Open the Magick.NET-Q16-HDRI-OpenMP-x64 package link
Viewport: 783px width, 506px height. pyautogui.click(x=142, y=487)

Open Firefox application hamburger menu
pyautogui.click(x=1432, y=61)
--
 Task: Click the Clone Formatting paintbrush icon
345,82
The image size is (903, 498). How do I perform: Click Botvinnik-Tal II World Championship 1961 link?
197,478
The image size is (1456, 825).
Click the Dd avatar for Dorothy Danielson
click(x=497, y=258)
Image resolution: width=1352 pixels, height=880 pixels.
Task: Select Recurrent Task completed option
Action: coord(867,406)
--
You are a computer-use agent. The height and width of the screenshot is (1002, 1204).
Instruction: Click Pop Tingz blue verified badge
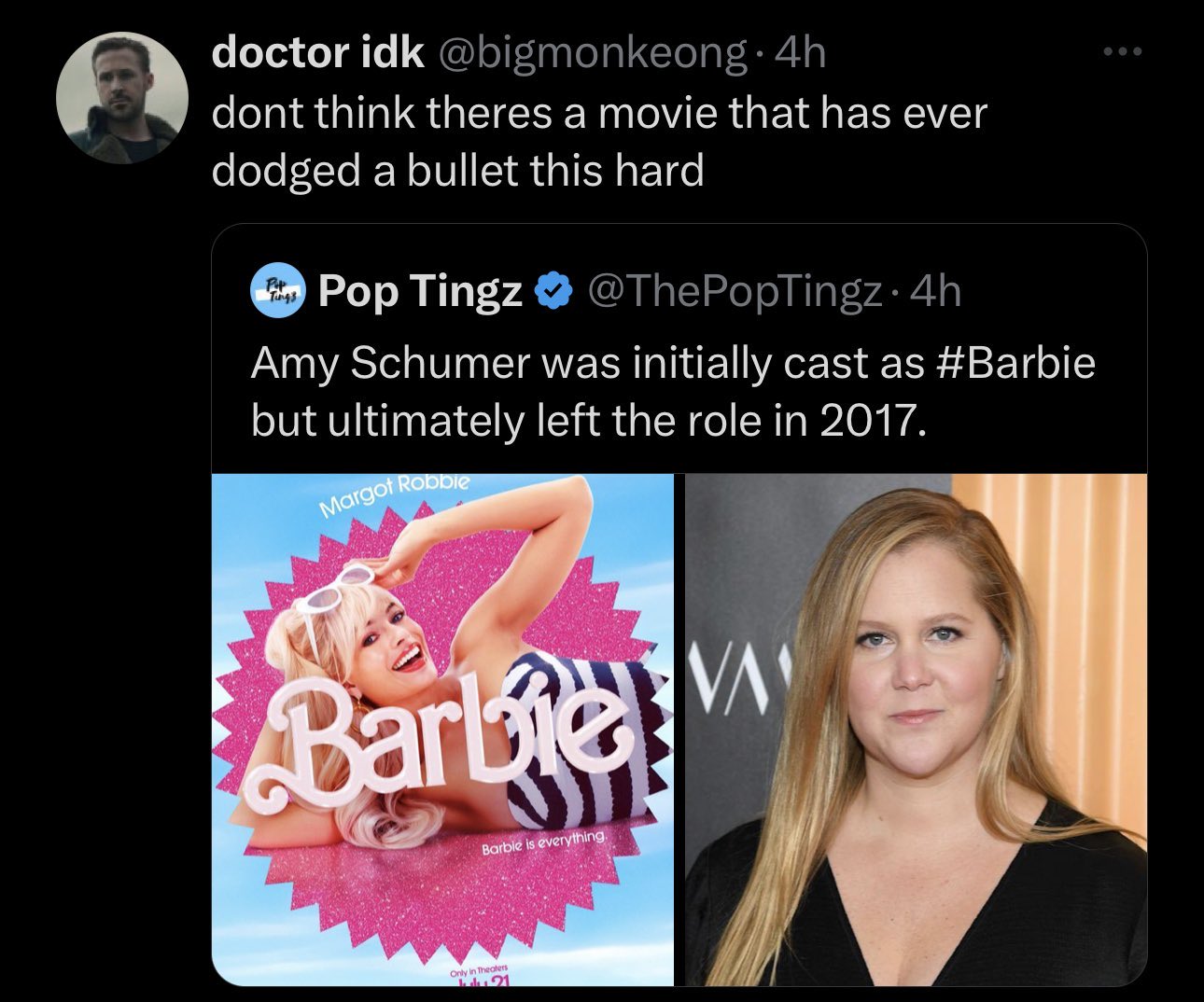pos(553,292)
--
What you are asked to do:
Count the lines in the listing above that contain the string "size", treating uppercase and lowercase as different. Reply with the number alone.

Written response:
2